Studio album by The Tossers
- Released: April 18, 2000
- Genre: Celtic punk
- Length: 44:28
- Label: Thick Records

The Tossers chronology
| We'll Never Be Sober Again (1996) | Long Dim Road (2000) | Communication & Conviction: Last Seven Years (2001) |

= Long Dim Road =

Long Dim Road is an album by the Chicago Celtic punk band The Tossers.
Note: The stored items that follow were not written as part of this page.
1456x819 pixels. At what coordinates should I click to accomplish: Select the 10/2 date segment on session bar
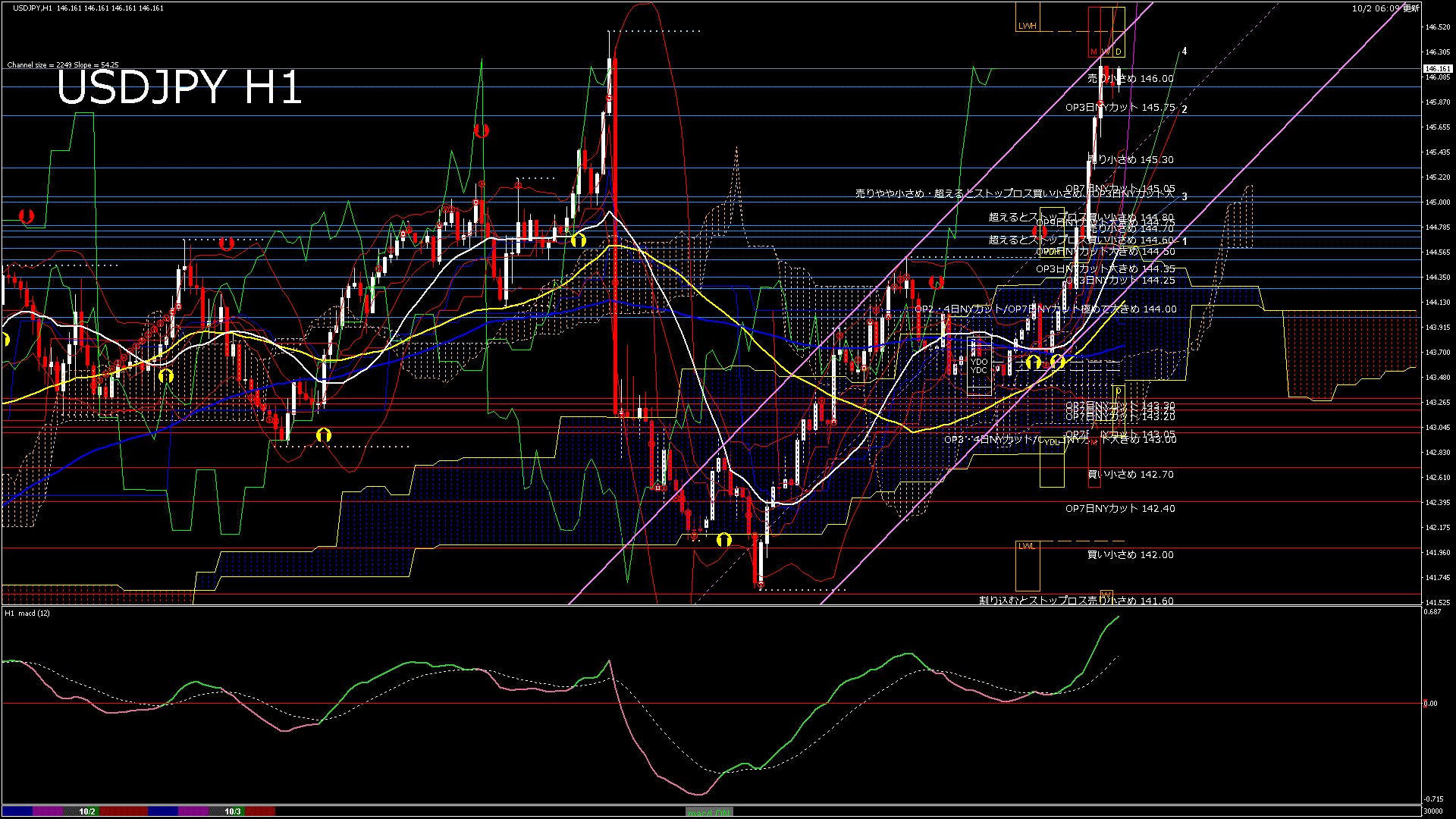click(87, 811)
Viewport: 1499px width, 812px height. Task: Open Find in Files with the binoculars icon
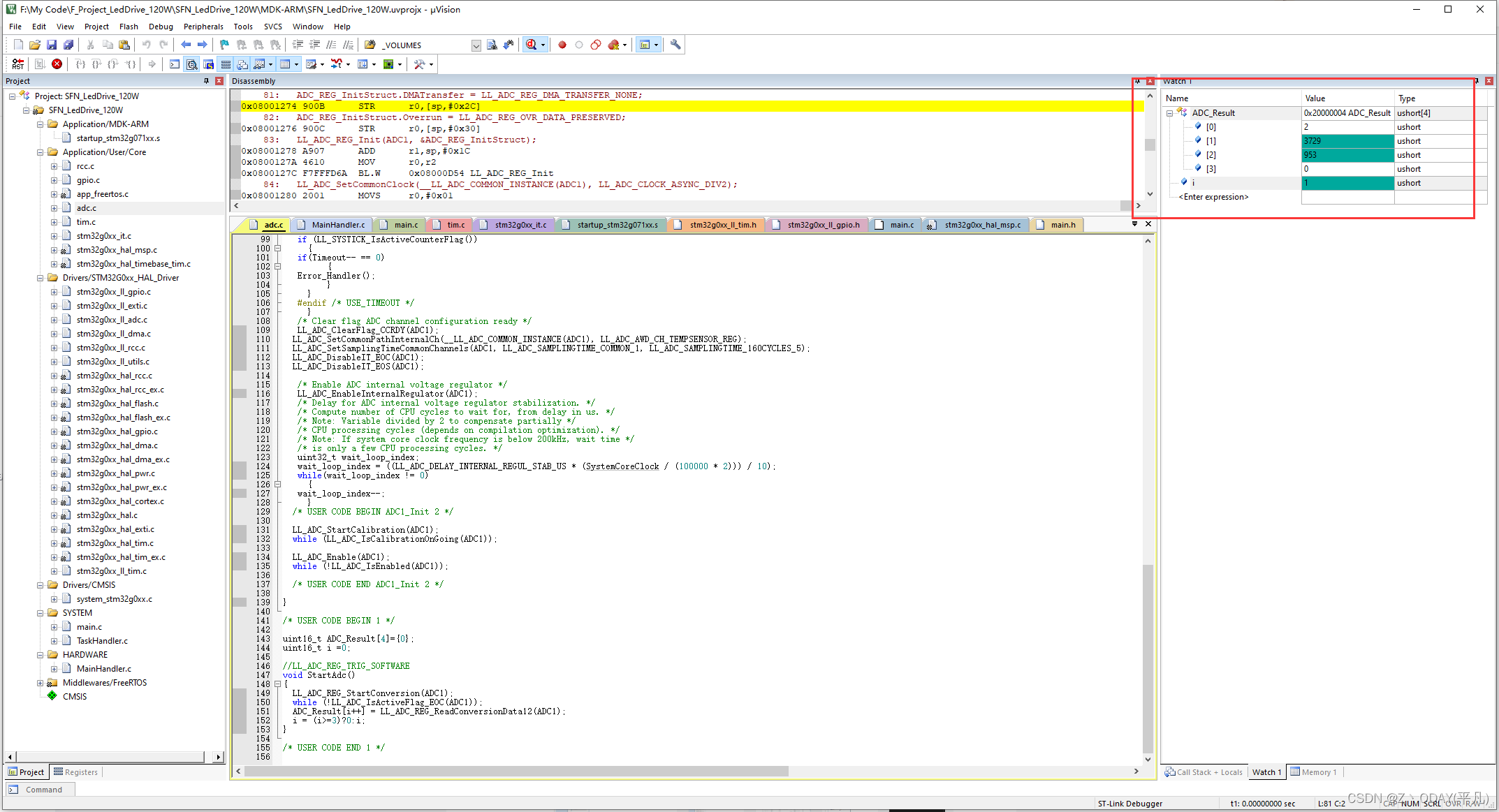coord(492,44)
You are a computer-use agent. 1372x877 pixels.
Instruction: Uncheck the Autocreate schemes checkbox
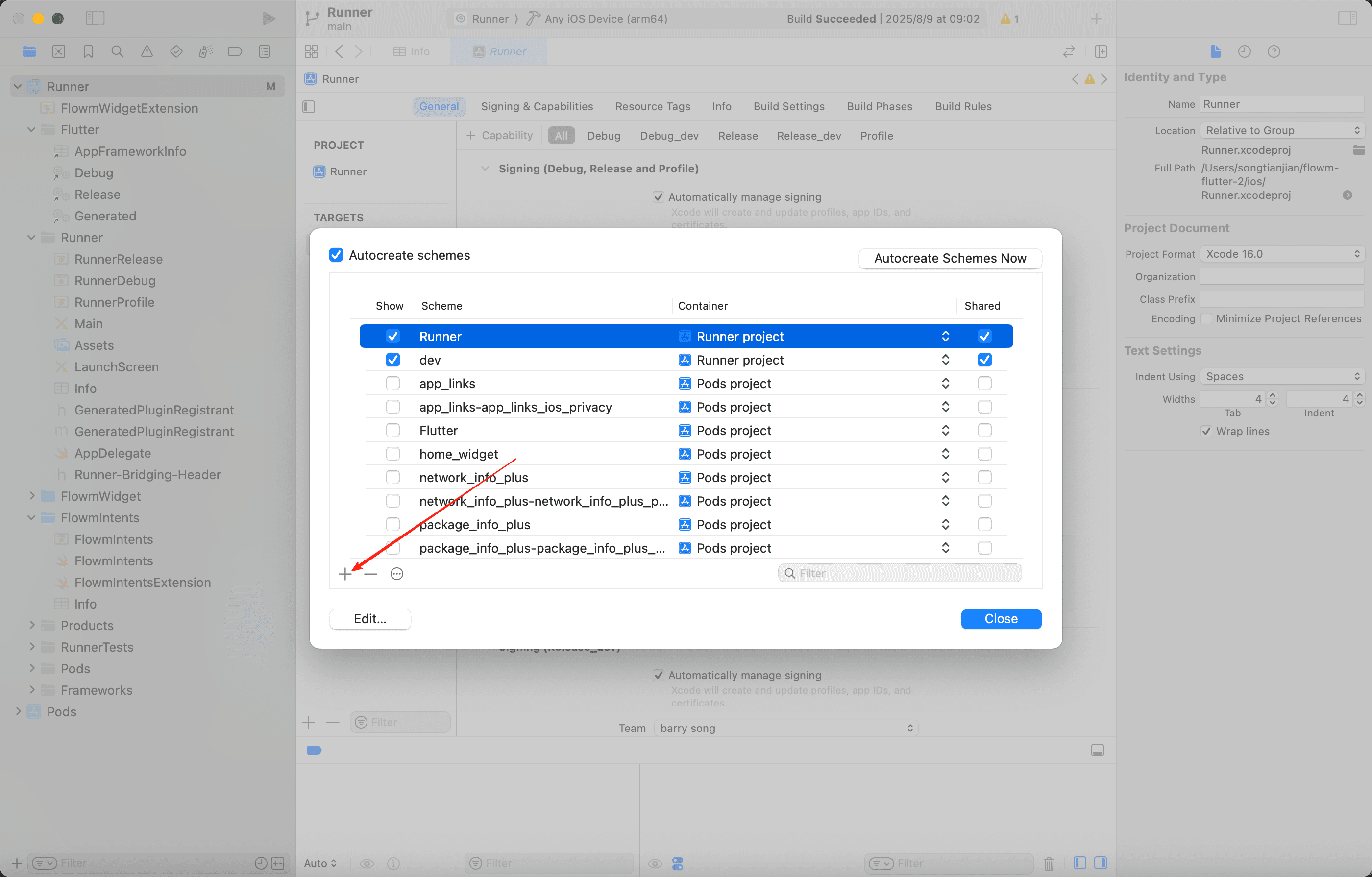(336, 255)
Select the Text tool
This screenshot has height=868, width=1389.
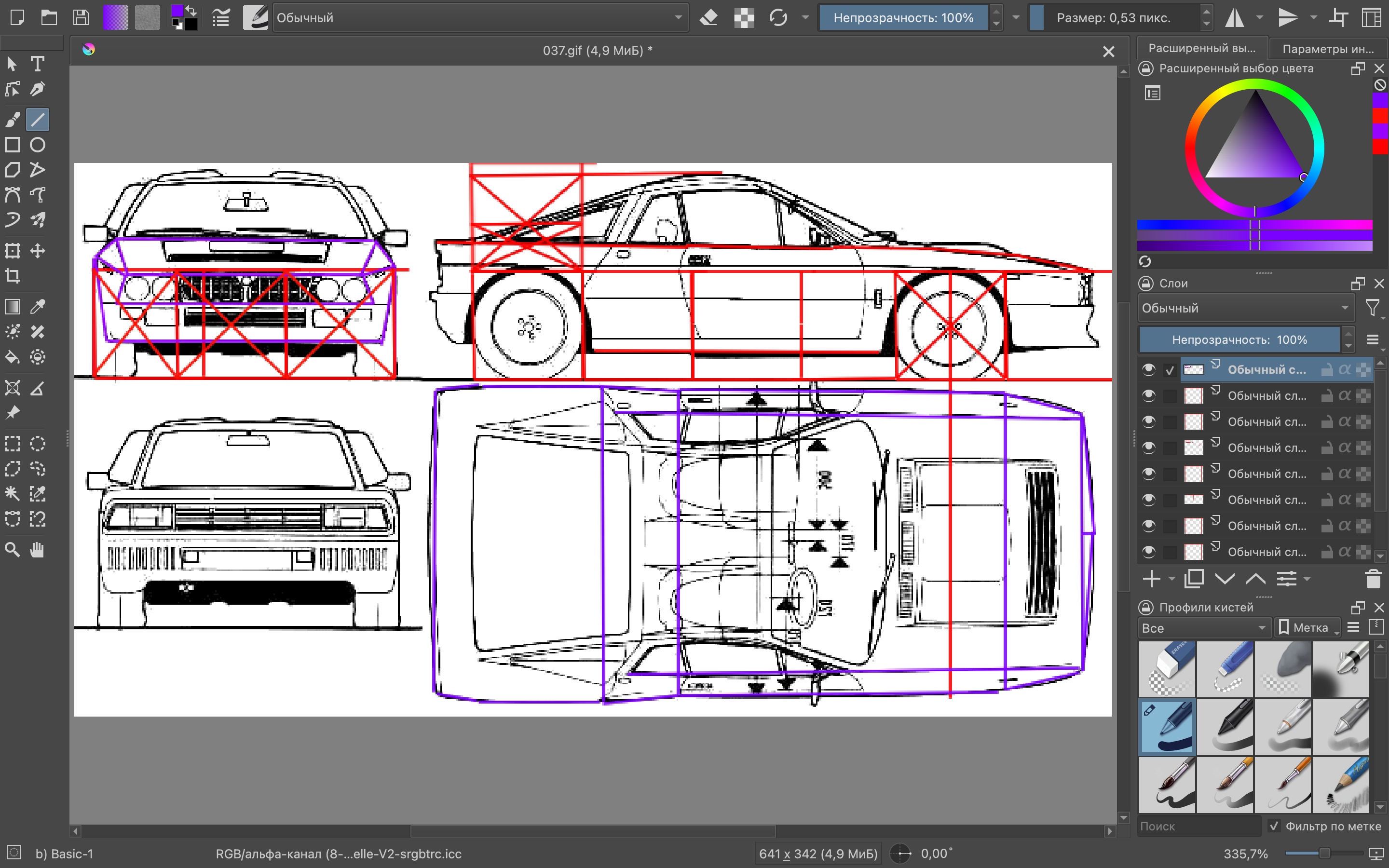tap(37, 64)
It was released in 2000 on Thick Records, their first album with the label.

Professional ratings
Review scores
| Source | Rating |
| AllMusic |  |
| Daily Herald |  |

==Critical reception==
AllMusic wrote: "Sweet, emotive ballads are half heartbreak, half hopeful resignation and showcase the strong songwriting that has a tendency to get buried in the more aggressive tracks." NPR wrote that "in 'The Pub', the words are alternately light and dark, commenting on barroom prophets and regulars, but the music is decidedly upbeat and energetic." The Chicago Reader thought that "on explosive rave-ups like 'The Crutch' or the pretty mug-clinking ditty 'The Last Night on Earth', the band's gleeful mix of tin whistle, violin, mandolin, piano, and rock instrumentation can turn the room of your choice into a raucous Irish pub."

== Track listing ==
1. "The Crutch" - 3:47
2. "Litigation" - 3:30
3. "A Night on Earth" - 3:49
4. "The Ballad of NATO" - 4:18
5. "Mad Riot" - 2:53
6. "Long Dim Road" - 1:24
7. "Altercations" - 2:56
8. "Wedding" - 3:35
9. "The Pub" - 4:32
10. "Doctrines Outdated" - 3:25
11. "Ciara" - 10:19
- The song "Ciara" end at 5:25. After 40 seconds of silence, at 6:05 begins the hidden song "Got Lucky".